## 抜粋

☆ ☆ ☆ ☆ ☆ ☆ ☆

サニタリーに便利な生活動線を組み込むには、それぞれのスペースの役割や関係性を考えることが大切。さっそく、間取りのポイントをみていきましょう。


場所別に考える間取りのポイント

サニタリーは、大きく分けてトイレ、洗面所、浴室、脱衣所で構成されています。それぞれのスペースごとに間取りを考えてみましょう。 

洗面所

朝の身支度の時間に混み合う洗面所。スペースや予算が許せば、家族が並んで使える広い洗面室を作るとよいでしょう。最近は、学校の理科室にあるような大きな「実験用シンク」が一般家庭でも人気です。
洗面所の難点は、シンク周りに歯ブラシやドライヤーなどを置くため、生活感が出てしまうこと。来客時にも遠慮なく使ってもらえるように、玄関にミニ洗面所を設けると便利です。お子さんも外から帰ってすぐに手洗いができます。

☆ ☆ ☆ ☆ ☆ ☆ ☆

## 収集資料

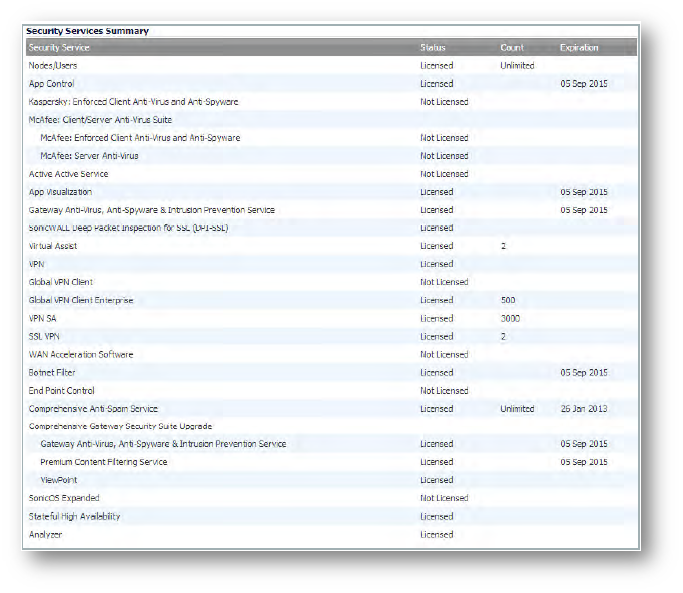Click Global VPN Client Enterprise entry
Screen dimensions: 683x593
click(x=81, y=300)
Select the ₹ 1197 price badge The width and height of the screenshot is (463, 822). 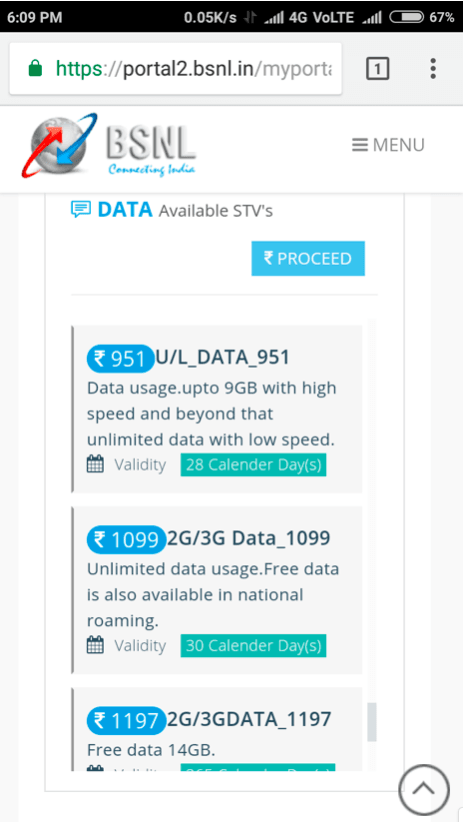pyautogui.click(x=126, y=720)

☆ ☆ ☆ ☆ ☆ ☆ ☆

## 作業指示
a - サニタリーの間取りを扱った抜粋では、サニタリーは大きく分けてどのスペースで構成されるとされていますか。
b - サニタリーの間取りを扱った抜粋を、最後の文の次から書き進めてください。

## 回答
a - トイレ、洗面所、浴室、脱衣所です。

b -
トイレ

こちらも朝はラッシュになる場所。この問題を解消するために、補助的に2階にもトイレと簡易の洗面所を設置する方も増えています。各階にトイレがあれば、寝室からも近くなって夜中に行きやすくなるというメリットも。ただし、トイレの排水音は階下に伝わりやすいので、個室やリビングの真上に配置しないようにしましょう。
階段下のスペースを有効利用してトイレにするという手もあります。この場合は換気や採風、採光ができるように工夫を。また、将来のことを考えれば、段差をなくし手すりをつけておくのがおすすめ。スペースを少しでも広くすることで使いやすく、居心地がよくなります。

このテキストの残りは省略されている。